Diese letzte Phase ist geprägt von den Auswirkungen des Anfalles. Oft ist der Hund sehr erschöpft, wirkt verwirrt und hat Schwierigkeiten, sich zu bewegen. Auch Rastlosigkeit ist ein Anzeichen für diese ausleitende Phase des epileptischen Anfalls.

Was tun, wenn der Dackel einen Anfall hat?

Erleidet der Dackel einen epileptischen Anfall, ist das für seinen Besitz nur schwer zu ertragen. Wenigsten hat der Vierbeiner keine Schmerzen, die Zuckungen und plötzlichen Verhaltensänderungen können dennoch angsteinflößend sein.

Ist der Anfall in vollem Gange, sollten Halter am besten etwas Abstand zu ihrem Hund halten und nicht eingreifen. Auch das Verabreichen eines Zäpfchens ist nicht möglich, kann aber nach dem Anfall erfolgen, um die Erholung zu unterstützen. Auf keinen Fall ist es ratsam, den Hund während des Krampfens festzuhalten, da es so zu unbeabsichtigten Bissen kommen kann. Dass sich der Dackel während des Anfalls selbst verletzt, ist eher selten. Es kann aber durchaus zu einer blutenden Zunge oder einer leichten Prellung kommen. Wer eine größere Verletzung bemerkt, sollte selbstverständlich den Tierarzt rufen.

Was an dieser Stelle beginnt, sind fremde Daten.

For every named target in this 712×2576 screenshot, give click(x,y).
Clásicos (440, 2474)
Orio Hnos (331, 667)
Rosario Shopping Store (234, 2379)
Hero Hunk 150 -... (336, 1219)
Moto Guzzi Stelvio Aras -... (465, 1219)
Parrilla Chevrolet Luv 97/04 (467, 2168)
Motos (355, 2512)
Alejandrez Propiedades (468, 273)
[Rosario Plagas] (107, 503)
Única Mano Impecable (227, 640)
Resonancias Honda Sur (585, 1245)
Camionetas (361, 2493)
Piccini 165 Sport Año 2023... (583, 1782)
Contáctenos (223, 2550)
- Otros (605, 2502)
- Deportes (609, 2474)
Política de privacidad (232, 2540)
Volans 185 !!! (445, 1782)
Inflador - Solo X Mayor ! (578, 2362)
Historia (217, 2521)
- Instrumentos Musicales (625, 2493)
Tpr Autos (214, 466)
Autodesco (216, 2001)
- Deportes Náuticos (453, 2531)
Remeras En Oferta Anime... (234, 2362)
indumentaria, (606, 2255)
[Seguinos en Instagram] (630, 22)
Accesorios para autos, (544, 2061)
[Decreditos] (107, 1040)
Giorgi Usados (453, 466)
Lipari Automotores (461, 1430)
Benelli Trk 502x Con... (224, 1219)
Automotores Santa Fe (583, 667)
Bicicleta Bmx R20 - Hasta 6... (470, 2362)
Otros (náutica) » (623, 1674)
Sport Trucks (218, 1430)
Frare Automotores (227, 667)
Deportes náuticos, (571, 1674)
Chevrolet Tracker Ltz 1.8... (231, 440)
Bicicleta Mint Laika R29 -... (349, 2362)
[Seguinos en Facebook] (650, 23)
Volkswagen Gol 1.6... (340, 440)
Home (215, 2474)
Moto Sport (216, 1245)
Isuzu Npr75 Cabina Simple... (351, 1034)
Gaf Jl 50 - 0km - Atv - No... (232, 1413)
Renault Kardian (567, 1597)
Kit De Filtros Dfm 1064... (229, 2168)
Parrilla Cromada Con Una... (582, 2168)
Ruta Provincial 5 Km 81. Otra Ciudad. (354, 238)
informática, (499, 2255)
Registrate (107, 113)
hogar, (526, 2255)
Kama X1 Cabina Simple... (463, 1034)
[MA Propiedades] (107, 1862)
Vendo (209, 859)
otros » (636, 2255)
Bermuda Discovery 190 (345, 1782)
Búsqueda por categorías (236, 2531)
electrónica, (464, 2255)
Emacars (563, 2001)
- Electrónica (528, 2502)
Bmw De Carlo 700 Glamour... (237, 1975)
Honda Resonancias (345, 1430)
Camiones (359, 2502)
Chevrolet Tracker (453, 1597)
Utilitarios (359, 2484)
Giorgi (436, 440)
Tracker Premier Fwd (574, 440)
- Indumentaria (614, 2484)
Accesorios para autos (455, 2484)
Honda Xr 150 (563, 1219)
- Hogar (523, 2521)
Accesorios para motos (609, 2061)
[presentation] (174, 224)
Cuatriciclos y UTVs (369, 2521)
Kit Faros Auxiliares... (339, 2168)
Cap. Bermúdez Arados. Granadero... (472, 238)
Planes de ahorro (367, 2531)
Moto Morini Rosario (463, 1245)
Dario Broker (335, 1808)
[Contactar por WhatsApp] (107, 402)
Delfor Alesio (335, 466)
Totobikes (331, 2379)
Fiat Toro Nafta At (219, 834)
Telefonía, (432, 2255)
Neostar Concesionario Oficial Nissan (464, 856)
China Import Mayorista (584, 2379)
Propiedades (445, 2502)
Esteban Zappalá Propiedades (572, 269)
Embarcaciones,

Für gewöhnlich ist die akute Phase eines epileptischen Anfalls nach maximal fünf Minuten vorbei. Bleiben die Symptome jedoch länger als fünf Minuten bestehen, ist Gefahr im Verzug. Dann nämlich steigt die Körpertemperatur des Hundes deutlich, was Schädigungen der Organe begünstigen kann. Bei länger andauernden Anfällen und auch dann, wenn der Dackel mehrmals am Tag krampft, sollte der Tierarzt sofort kontaktiert werden.

Da sich die primäre Epilepsie beim Dackel nur symptomatisch behandeln lässt, ist eine gänzliche Heilung nicht möglich. Mit den richtigen Medikamenten und einer konsequenten Betreuung durch den Tierarzt aber ist auch mit dieser Krankheit ein gutes Hundeleben kein Wunschtraum.